Exercise goal - Count the lines in the rows below that contain the string "pixels", treating uppercase and lowercase as different. Give only the number.

Recorded data:
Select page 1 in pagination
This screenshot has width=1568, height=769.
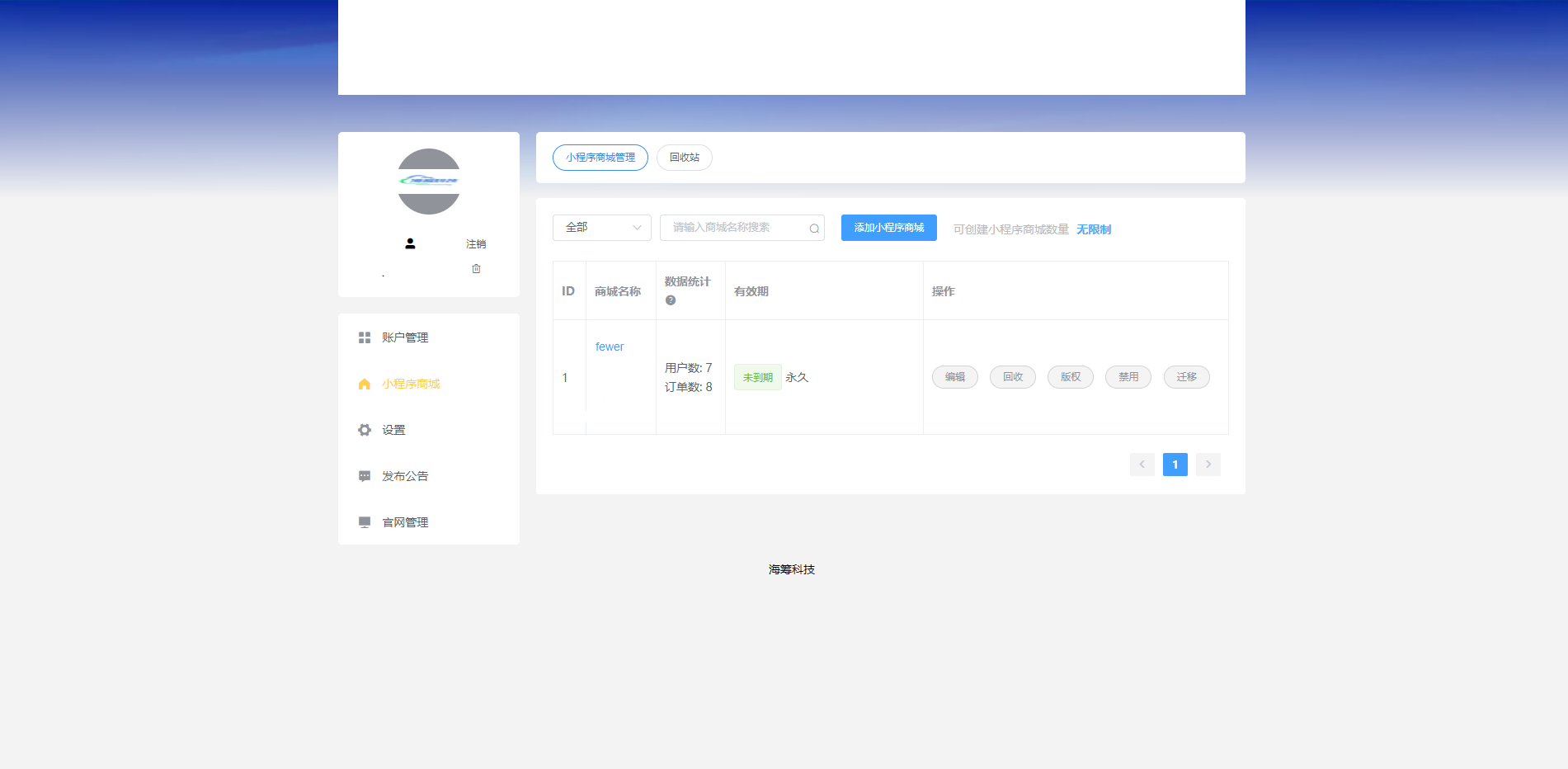pyautogui.click(x=1175, y=464)
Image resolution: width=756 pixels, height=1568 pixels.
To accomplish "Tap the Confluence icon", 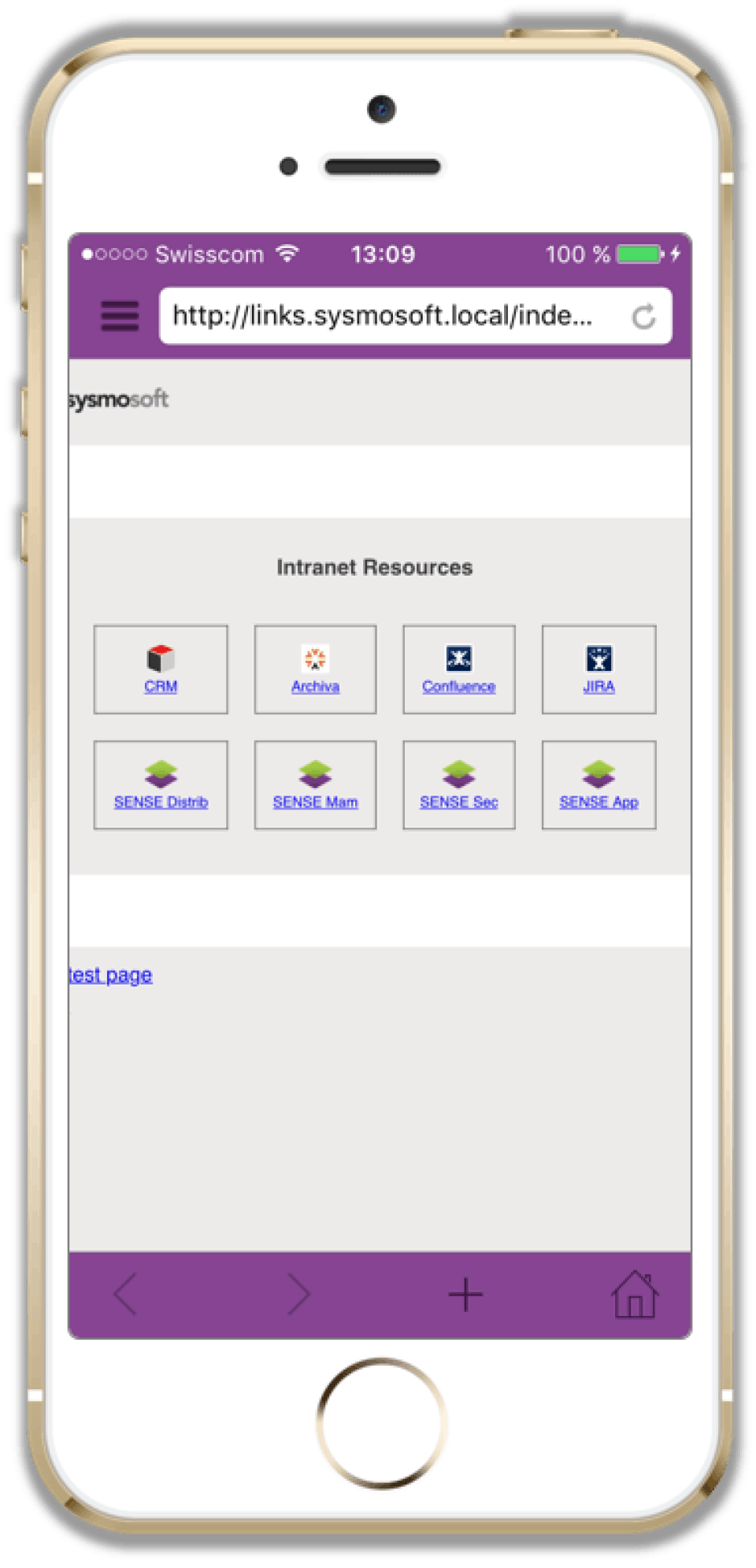I will point(459,658).
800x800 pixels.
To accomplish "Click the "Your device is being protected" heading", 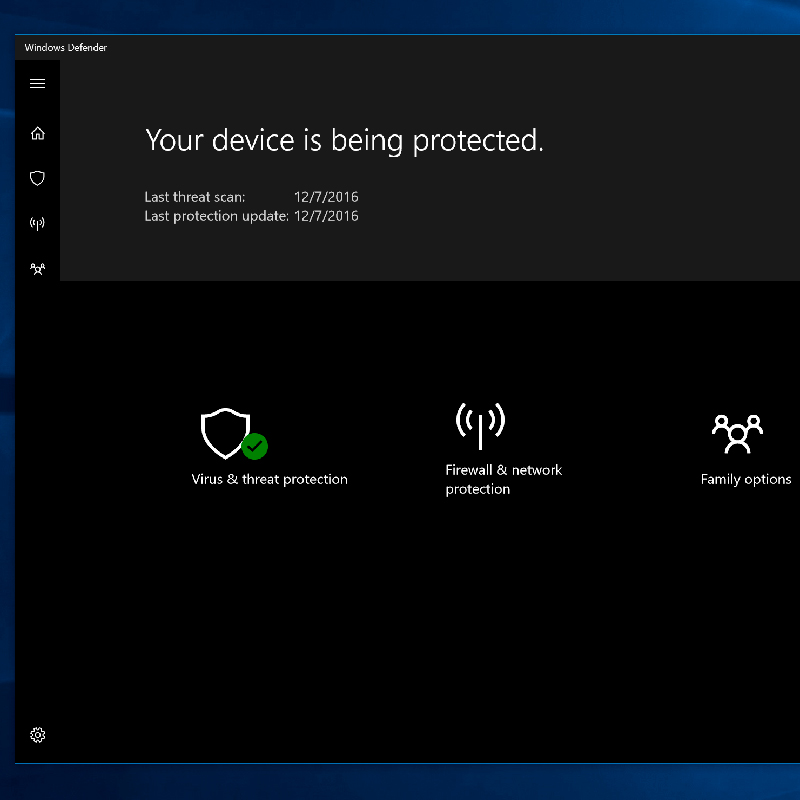I will (344, 140).
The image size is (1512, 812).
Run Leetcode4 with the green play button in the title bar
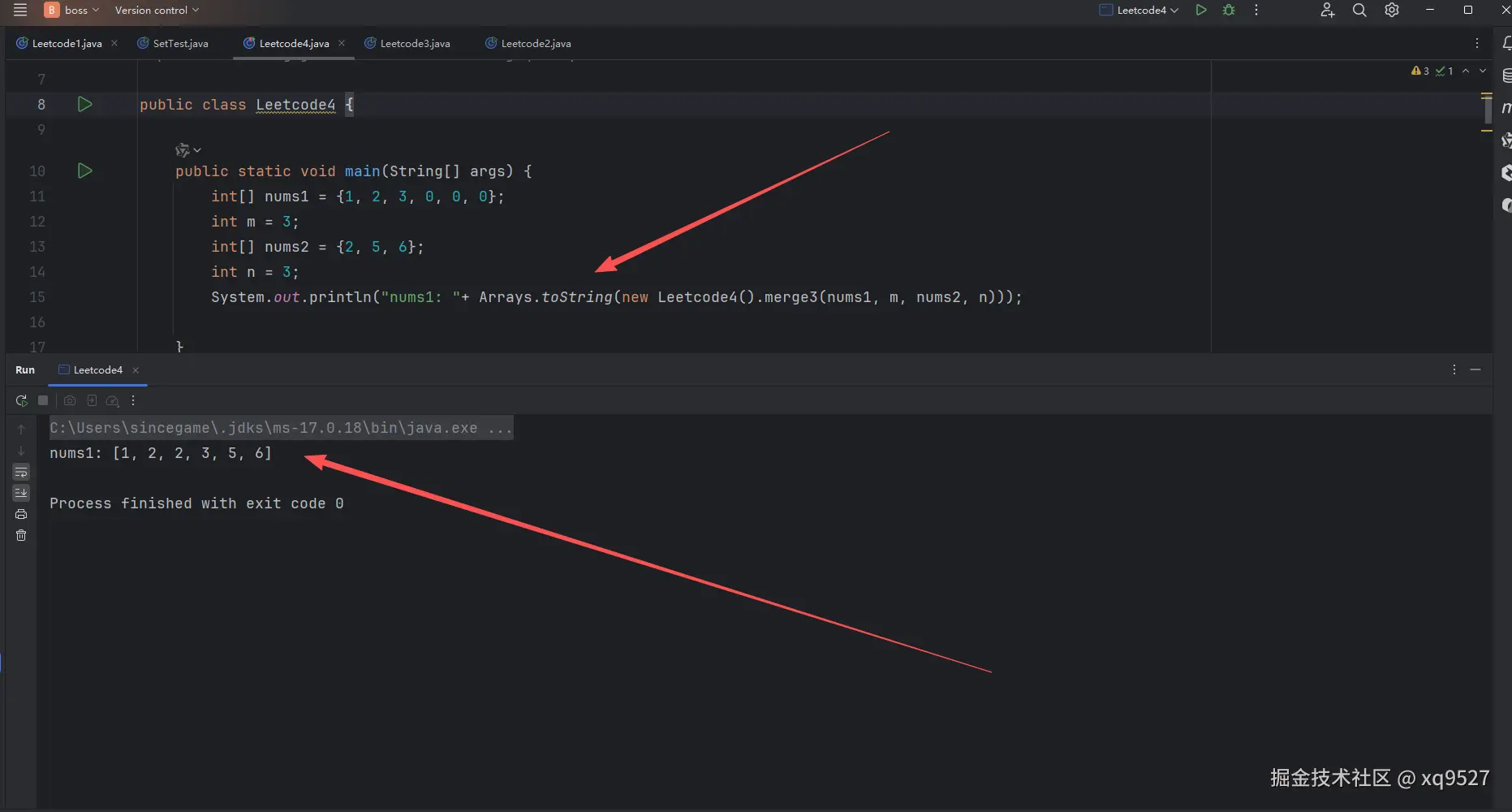click(x=1201, y=11)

Solution to this exercise - 2